I highly recommend essays related to the "war" in the current issue of the New York Review (I have no idea how long they will remain freely available online.):

Better yet -- buy a copy of the current issue.  (One of my favorite activities on a lazy Saturday or Sunday afternoon is to curl up with the latest issue in a big, comfy armchair.).  I've read Judt's and Pamuk's essays so far. 
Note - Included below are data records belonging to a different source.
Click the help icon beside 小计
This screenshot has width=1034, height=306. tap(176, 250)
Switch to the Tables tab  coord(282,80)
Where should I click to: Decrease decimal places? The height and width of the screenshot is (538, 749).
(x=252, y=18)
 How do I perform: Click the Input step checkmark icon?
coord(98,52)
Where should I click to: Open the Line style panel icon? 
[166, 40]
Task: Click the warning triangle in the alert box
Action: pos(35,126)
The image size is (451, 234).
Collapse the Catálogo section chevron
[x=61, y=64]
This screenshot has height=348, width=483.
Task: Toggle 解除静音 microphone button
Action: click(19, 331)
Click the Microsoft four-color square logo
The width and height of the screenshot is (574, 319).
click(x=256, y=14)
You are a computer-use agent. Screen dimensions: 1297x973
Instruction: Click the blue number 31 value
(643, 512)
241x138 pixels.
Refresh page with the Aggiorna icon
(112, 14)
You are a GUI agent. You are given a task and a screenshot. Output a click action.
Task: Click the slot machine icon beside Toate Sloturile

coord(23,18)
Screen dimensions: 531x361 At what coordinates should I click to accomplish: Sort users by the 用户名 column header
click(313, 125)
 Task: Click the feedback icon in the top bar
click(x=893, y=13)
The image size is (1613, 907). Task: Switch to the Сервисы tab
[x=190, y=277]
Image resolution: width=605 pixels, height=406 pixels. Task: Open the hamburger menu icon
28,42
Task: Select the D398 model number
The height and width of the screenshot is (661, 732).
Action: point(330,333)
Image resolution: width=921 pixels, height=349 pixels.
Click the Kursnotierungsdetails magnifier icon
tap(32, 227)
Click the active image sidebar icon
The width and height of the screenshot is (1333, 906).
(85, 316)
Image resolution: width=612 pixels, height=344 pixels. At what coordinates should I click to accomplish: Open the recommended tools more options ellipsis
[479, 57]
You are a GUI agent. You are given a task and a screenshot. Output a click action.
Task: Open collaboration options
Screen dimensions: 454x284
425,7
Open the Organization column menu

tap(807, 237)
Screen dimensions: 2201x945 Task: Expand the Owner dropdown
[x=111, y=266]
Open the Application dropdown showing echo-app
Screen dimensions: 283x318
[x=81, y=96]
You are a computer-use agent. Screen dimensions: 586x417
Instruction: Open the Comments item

An essay recommended by a friend on our response to terror: The Challenge of Terror: A Traveling Essay. "To face the reality of well organized, decentralized, self-perpetuating sources of terror, we need to think differently about the challenges. If indeed this is a new war it will not be won with a traditional military plan. The key does not lie in finding and destroying territories, camps, and certainly not the civilian populations that supposedly house them. Paradoxically, that will only feed the phenomenon and assure that it lives into a new generation. The key is to think about how a small virus in a system affects the whole and how to improve the immunity of the system. We should take extreme care not to provide the movements we deplore with gratuitous fuel for self-regeneration. Let us not fulfill their prophecy by providing them with martyrs and justifications. The power of their action is the simplicity with which they pursue the fight with global power. They have understood the power of the powerless. They have understood that melding and meshing with the enemy creates a base from within. They have not faced down the enemy with a bigger stick. They did the more powerful thing: They changed the game. They entered our lives, our homes and turned our own tools into our demise."  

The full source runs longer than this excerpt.